Question: I have read an audio track several times, written to various files, and then compared the files. Unfortunately I notice that the files are completely different, although the audio data sounds fine. Surely this is not normal - I thought that the data is stored digitally -- the files ought to be identical!
Answer: It is true that the data is stored in digital form. Even so, it is difficult for your CD player, your CD-ROM drive and your CD-burner to control an audio track with exact precision. Even the better CD-ROM drives do not always begin reading an audio track at exactly the same byte. The result is that the bytes in the two image files are slightly out of synch (for example, the TEAC CD516S V1.0D tends to vary between 20 to 100 bytes). A byte comparison of such image files will leave the impression that the files differ greatly from one another - in reality, there are merely slightly out of synch by a small number of bytes. One second of music corresponds to 176400 bytes.
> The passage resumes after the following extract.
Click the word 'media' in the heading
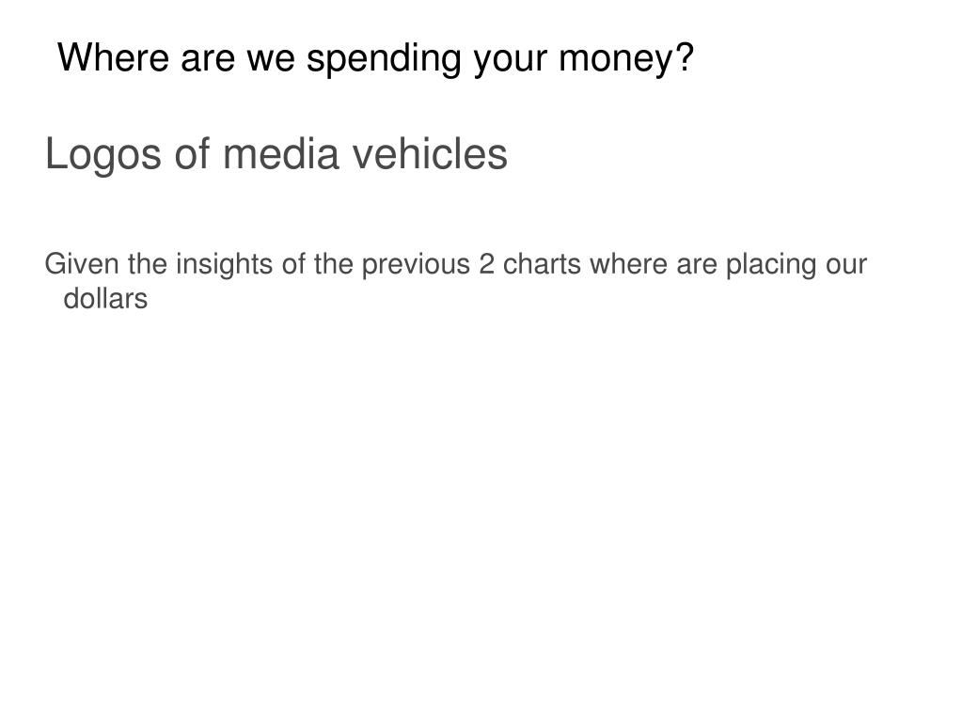The height and width of the screenshot is (721, 962). click(281, 153)
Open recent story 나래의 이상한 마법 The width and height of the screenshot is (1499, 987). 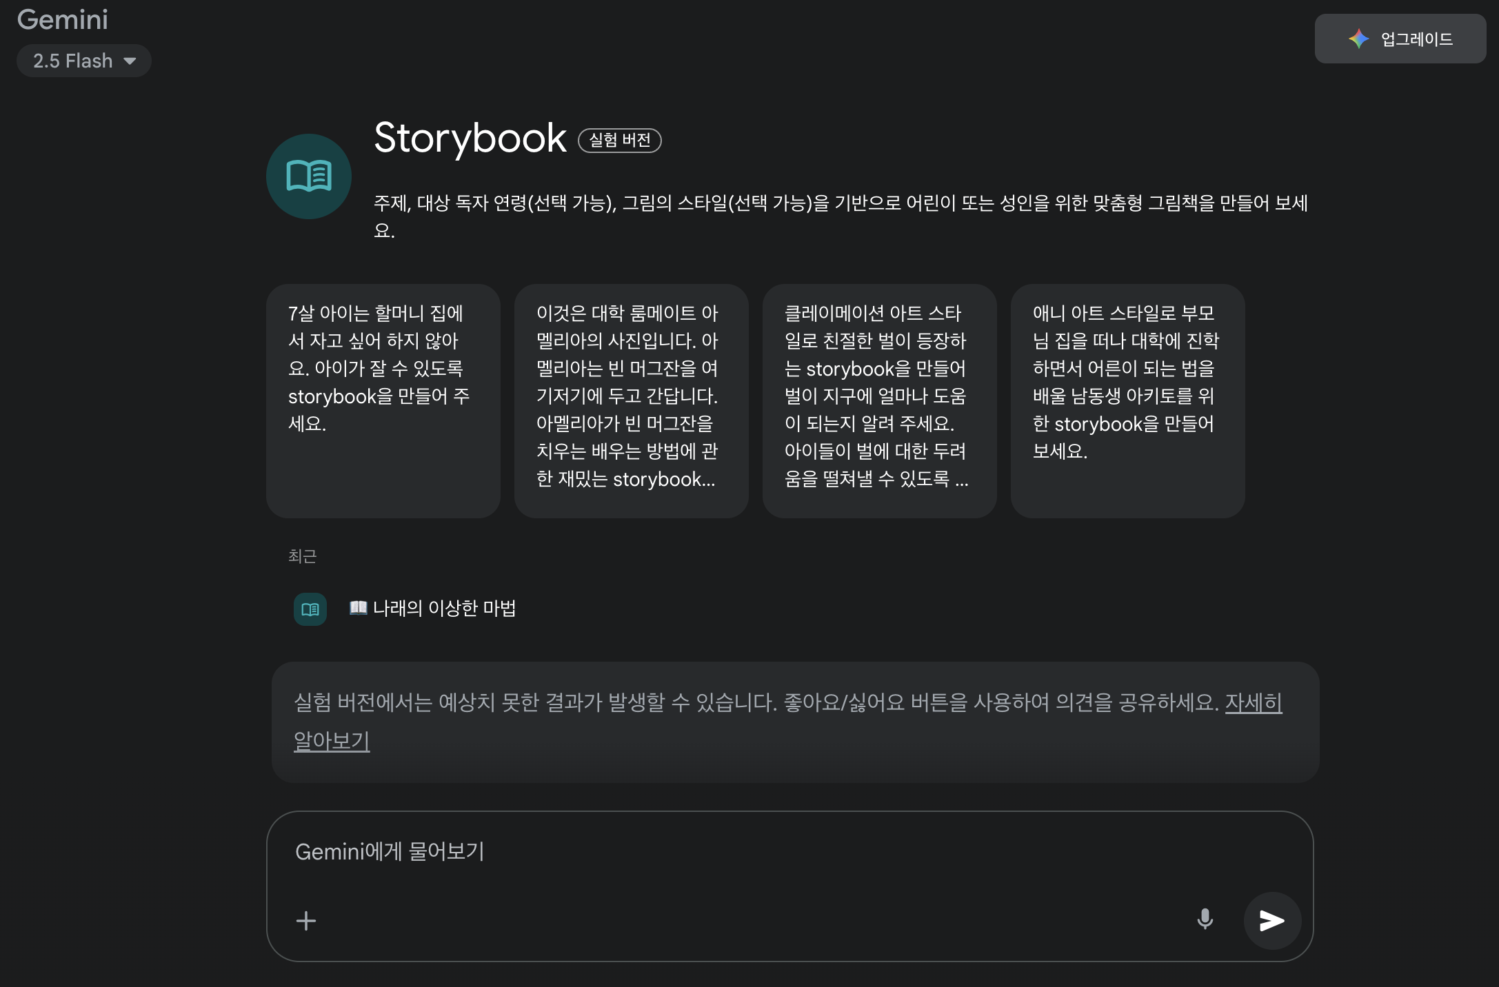click(x=444, y=608)
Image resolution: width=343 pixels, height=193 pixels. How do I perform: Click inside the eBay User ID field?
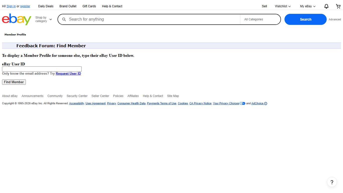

So, if the drive starts reading 100 bytes too late, you are actually losing a mere 0.0006 seconds of music.
Since there are on error reports and correction for audio data, it is certainly possible that differing data is transferred from time to time, especially if the medium is not of the highest quality. Whether these disturbances are extreme or not very much depends on your CD-ROM drive. Some CD-ROM drives are very good at reading scratched CDs, while others will transfer corrupted data.